## [What the task asks]
In the forum question about the center of an enveloping algebra, why does the author allow a central extension of g((t)) when defining $\tilde U$? Explain in one to three sentences.

*** Text passage

Question What can be said about the center of $\tilde U (g((t))$ in terms of the center of $U(g)$ ?

(Where by $\tilde U$ is "informally" universal enveloping of $g((t))$, however technically (guided by example of reductive g) we should allow ourselves some central extension of $g((t))$ and some completion (see details below) ).

Expected answer (which is known to be true for reductive g) assume center of $U(g)$ is generated by some elements $C_i$, then the center of $\tilde U (g((t))$ is generated by elements $C_{i,k}$ k=$-\infty, \infty$. Where symbols of this $C_{i,k}$ are easy to write...

Is this naive answer true/known ?

Some background/evidences

1) If $g$ is reductive Lie algebra then by results of Goodman-Wallach, Hayshi, Feigin-Frenkel one should make central extension of g((t)) by element "c", then put this "c" equal to some constant ("critical level") and corresponding universal enveloping algebra will have the center of expected size.

******
*** Entries supplied

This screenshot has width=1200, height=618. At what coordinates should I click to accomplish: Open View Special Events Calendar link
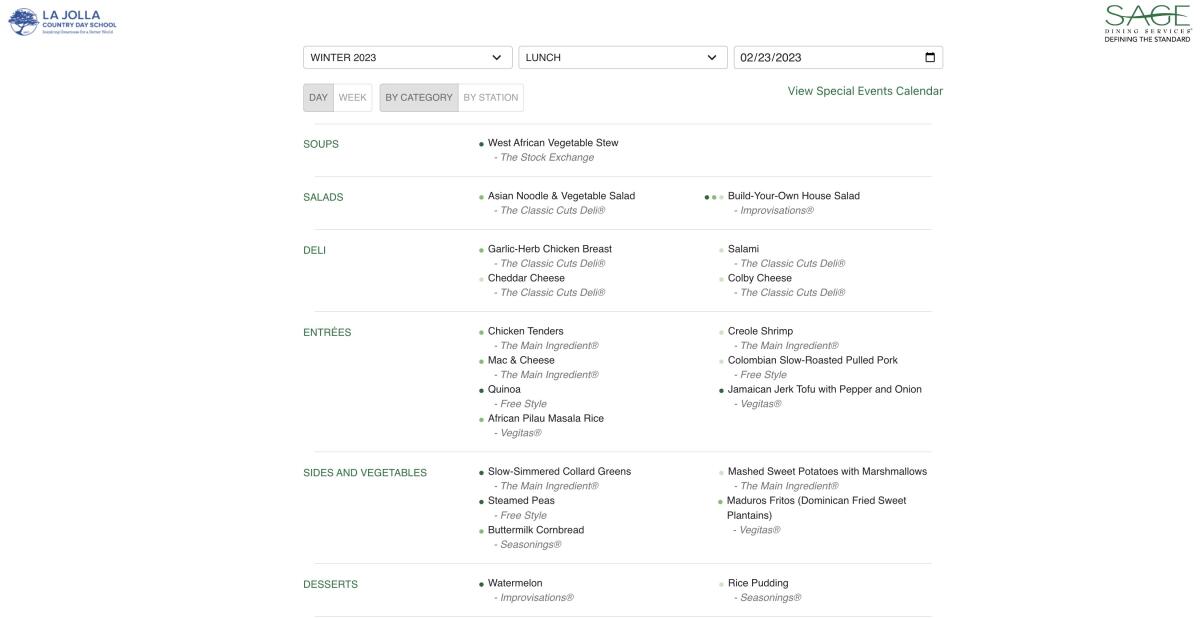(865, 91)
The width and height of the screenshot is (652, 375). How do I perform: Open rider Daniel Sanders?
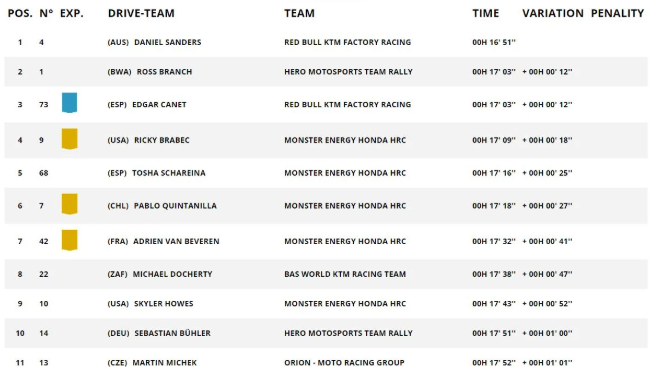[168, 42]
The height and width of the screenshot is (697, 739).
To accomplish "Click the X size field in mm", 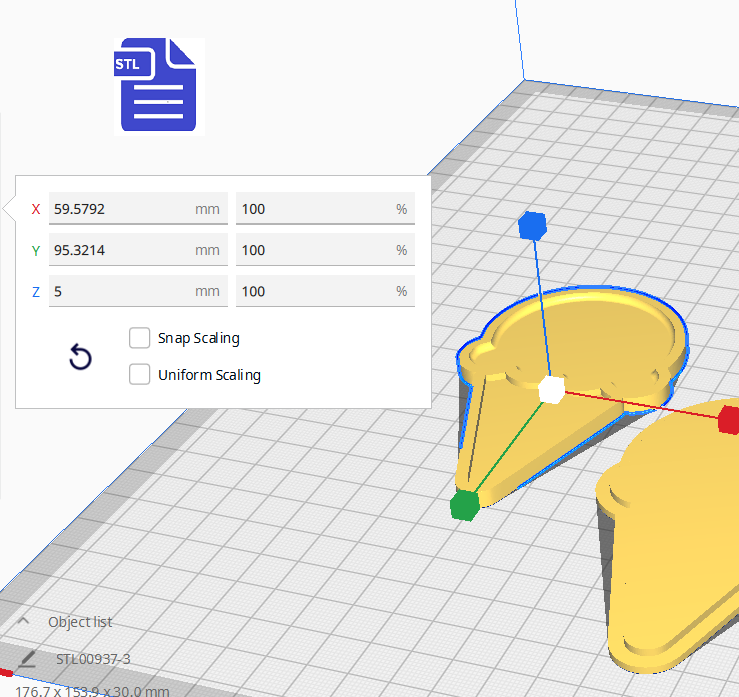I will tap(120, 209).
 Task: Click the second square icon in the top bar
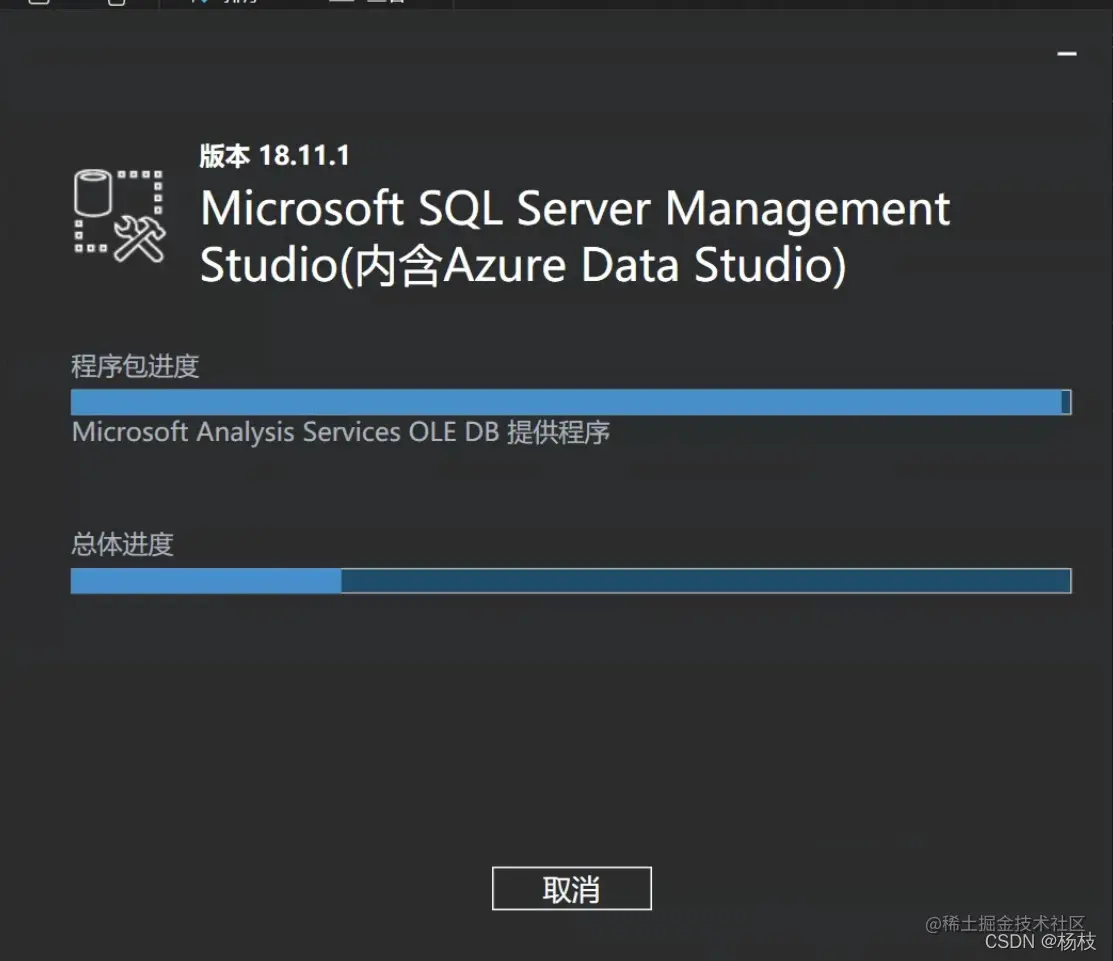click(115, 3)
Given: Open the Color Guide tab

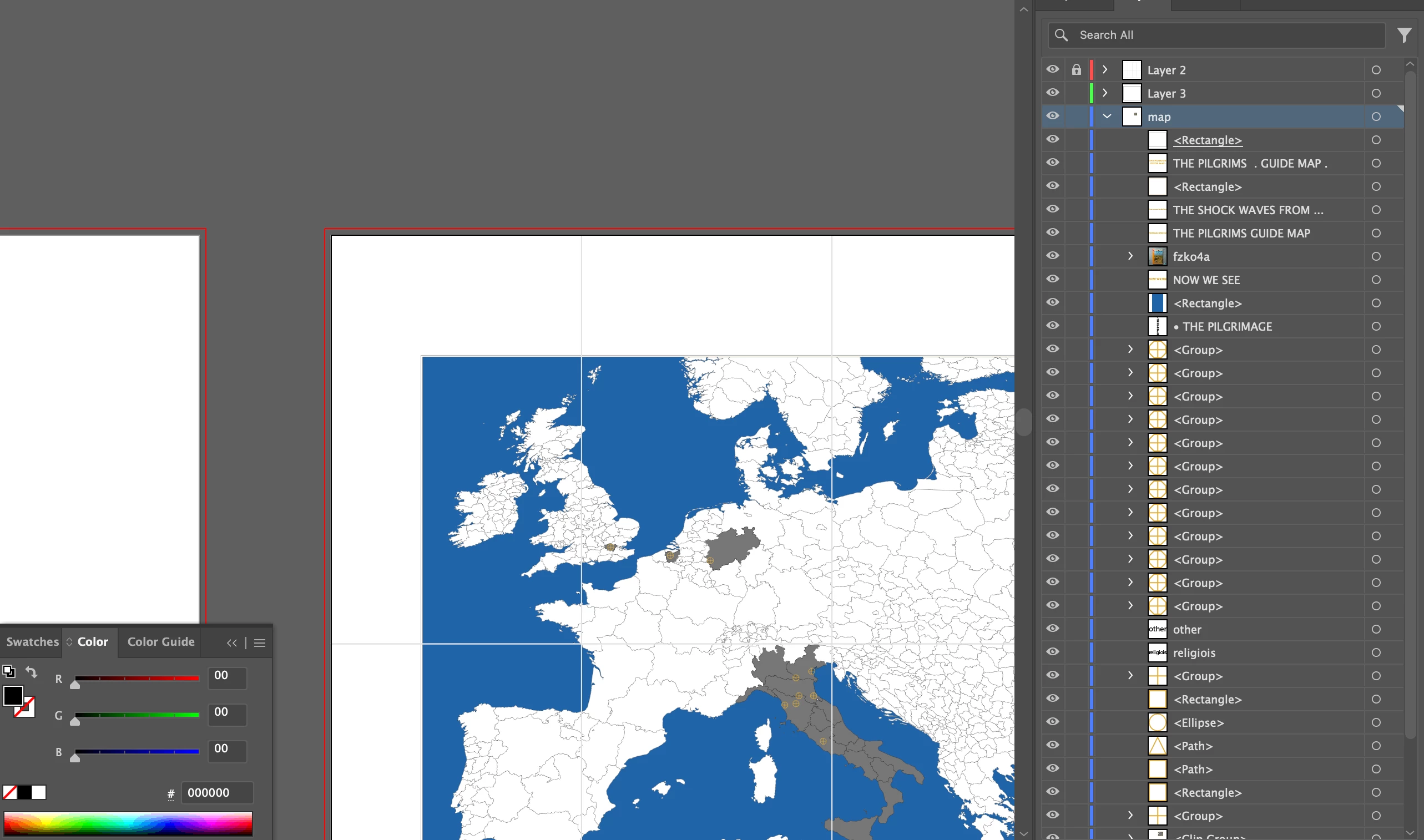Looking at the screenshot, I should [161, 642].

******

## [Answer to this task]
The author takes reductive g as the guiding example. There, g((t)) must be centrally extended by an element "c", and c must be set to a constant called the "critical level", for the resulting universal enveloping algebra to have a center of the expected size.